* **INSTRUCTIONS TO FOLLOW**
Output all records exactly.

* **SOURCE MATERIAL**
—————

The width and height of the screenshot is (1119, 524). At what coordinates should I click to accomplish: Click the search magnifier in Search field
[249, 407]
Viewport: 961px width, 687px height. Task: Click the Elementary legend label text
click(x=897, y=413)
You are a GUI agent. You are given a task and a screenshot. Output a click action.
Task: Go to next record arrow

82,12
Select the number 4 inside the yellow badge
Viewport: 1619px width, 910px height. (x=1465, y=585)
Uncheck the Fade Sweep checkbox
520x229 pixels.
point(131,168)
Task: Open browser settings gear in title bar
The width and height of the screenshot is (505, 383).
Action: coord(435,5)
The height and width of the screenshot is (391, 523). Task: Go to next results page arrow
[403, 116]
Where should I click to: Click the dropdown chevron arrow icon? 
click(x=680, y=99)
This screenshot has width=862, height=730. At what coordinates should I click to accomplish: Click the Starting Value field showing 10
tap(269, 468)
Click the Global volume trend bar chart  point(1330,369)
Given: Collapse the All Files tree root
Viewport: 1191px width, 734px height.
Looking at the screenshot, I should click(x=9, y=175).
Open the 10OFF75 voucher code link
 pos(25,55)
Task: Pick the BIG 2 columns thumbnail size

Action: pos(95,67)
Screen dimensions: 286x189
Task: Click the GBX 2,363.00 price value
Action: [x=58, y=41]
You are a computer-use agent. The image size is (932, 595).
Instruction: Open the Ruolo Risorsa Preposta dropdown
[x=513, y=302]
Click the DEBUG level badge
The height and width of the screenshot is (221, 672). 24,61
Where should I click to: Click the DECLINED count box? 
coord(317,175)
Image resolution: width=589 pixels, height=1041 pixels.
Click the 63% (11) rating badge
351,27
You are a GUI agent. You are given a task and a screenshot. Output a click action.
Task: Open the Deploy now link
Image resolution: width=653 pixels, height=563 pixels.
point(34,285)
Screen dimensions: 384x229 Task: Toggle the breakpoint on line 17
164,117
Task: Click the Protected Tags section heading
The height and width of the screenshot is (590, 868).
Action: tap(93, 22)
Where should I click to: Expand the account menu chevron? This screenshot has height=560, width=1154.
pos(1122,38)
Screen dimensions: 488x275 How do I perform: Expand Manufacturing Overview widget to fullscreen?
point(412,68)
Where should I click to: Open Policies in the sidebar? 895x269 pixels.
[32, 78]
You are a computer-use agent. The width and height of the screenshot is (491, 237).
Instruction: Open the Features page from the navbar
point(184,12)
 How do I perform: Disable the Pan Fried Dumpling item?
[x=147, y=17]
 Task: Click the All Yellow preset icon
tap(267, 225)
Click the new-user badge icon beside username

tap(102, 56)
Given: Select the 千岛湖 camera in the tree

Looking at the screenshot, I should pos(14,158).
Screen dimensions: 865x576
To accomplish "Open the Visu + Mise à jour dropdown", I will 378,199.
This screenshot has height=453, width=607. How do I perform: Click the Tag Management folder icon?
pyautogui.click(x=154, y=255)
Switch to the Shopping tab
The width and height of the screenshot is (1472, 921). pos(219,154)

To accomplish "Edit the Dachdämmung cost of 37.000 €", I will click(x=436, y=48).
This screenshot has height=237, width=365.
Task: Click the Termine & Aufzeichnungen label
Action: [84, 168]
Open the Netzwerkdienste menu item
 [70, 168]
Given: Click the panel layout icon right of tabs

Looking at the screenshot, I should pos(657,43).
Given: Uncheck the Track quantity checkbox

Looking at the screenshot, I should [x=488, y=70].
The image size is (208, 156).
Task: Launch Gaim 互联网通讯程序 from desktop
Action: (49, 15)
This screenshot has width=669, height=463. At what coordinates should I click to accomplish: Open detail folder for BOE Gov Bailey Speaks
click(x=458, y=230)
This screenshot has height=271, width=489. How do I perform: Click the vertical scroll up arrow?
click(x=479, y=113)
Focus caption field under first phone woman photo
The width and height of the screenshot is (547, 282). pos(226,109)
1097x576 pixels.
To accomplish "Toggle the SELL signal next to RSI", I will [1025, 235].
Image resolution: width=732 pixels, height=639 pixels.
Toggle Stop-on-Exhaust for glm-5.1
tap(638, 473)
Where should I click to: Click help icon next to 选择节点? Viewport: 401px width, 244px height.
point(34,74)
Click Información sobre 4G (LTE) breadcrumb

—————

* **ANSWER SECTION**
The width and height of the screenshot is (1119, 524). At what coordinates should I click to accomplish: Click the search magnifier in Search field
[249, 407]
Viewport: 961px width, 687px height. Task: Click the Elementary legend label text
click(x=897, y=413)
You are a GUI agent. You are given a task and a screenshot. Output a click action.
Task: Go to next record arrow

82,12
Select the number 4 inside the yellow badge
Viewport: 1619px width, 910px height. (x=1465, y=585)
Uncheck the Fade Sweep checkbox
520x229 pixels.
point(131,168)
Task: Open browser settings gear in title bar
The width and height of the screenshot is (505, 383).
Action: coord(435,5)
The height and width of the screenshot is (391, 523). Task: Go to next results page arrow
[403, 116]
Where should I click to: Click the dropdown chevron arrow icon? 
click(x=680, y=99)
This screenshot has width=862, height=730. At what coordinates should I click to accomplish: Click the Starting Value field showing 10
tap(269, 468)
Click the Global volume trend bar chart  point(1330,369)
Given: Collapse the All Files tree root
Viewport: 1191px width, 734px height.
Looking at the screenshot, I should click(x=9, y=175).
Open the 10OFF75 voucher code link
 pos(25,55)
Task: Pick the BIG 2 columns thumbnail size

Action: pos(95,67)
Screen dimensions: 286x189
Task: Click the GBX 2,363.00 price value
Action: [x=58, y=41]
You are a computer-use agent. The image size is (932, 595).
Instruction: Open the Ruolo Risorsa Preposta dropdown
[x=513, y=302]
Click the DEBUG level badge
The height and width of the screenshot is (221, 672). 24,61
Where should I click to: Click the DECLINED count box? 
coord(317,175)
Image resolution: width=589 pixels, height=1041 pixels.
Click the 63% (11) rating badge
351,27
You are a GUI agent. You are given a task and a screenshot. Output a click action.
Task: Open the Deploy now link
Image resolution: width=653 pixels, height=563 pixels.
point(34,285)
Screen dimensions: 384x229 Task: Toggle the breakpoint on line 17
164,117
Task: Click the Protected Tags section heading
The height and width of the screenshot is (590, 868).
Action: tap(93, 22)
Where should I click to: Expand the account menu chevron? This screenshot has height=560, width=1154.
pos(1122,38)
Screen dimensions: 488x275 How do I perform: Expand Manufacturing Overview widget to fullscreen?
point(412,68)
Where should I click to: Open Policies in the sidebar? 895x269 pixels.
[32, 78]
You are a computer-use agent. The width and height of the screenshot is (491, 237).
Instruction: Open the Features page from the navbar
point(184,12)
 How do I perform: Disable the Pan Fried Dumpling item?
[x=147, y=17]
 Task: Click the All Yellow preset icon
tap(267, 225)
Click the new-user badge icon beside username

tap(102, 56)
Given: Select the 千岛湖 camera in the tree

Looking at the screenshot, I should pos(14,158).
Screen dimensions: 865x576
To accomplish "Open the Visu + Mise à jour dropdown", I will 378,199.
This screenshot has height=453, width=607. How do I perform: Click the Tag Management folder icon?
pyautogui.click(x=154, y=255)
Switch to the Shopping tab
The width and height of the screenshot is (1472, 921). pos(219,154)

To accomplish "Edit the Dachdämmung cost of 37.000 €", I will click(x=436, y=48).
This screenshot has height=237, width=365.
Task: Click the Termine & Aufzeichnungen label
Action: [84, 168]
Open the Netzwerkdienste menu item
 [70, 168]
Given: Click the panel layout icon right of tabs

Looking at the screenshot, I should pos(657,43).
Given: Uncheck the Track quantity checkbox

Looking at the screenshot, I should [x=488, y=70].
The image size is (208, 156).
Task: Launch Gaim 互联网通讯程序 from desktop
Action: (49, 15)
This screenshot has width=669, height=463. At what coordinates should I click to accomplish: Open detail folder for BOE Gov Bailey Speaks
click(x=458, y=230)
This screenshot has height=271, width=489. How do I perform: Click the vertical scroll up arrow?
click(x=479, y=113)
Focus caption field under first phone woman photo
The width and height of the screenshot is (547, 282). pos(226,109)
1097x576 pixels.
To accomplish "Toggle the SELL signal next to RSI", I will [1025, 235].
Image resolution: width=732 pixels, height=639 pixels.
Toggle Stop-on-Exhaust for glm-5.1
tap(638, 473)
Where should I click to: Click help icon next to 选择节点? Viewport: 401px width, 244px height.
point(34,74)
Click Información sobre 4G (LTE) breadcrumb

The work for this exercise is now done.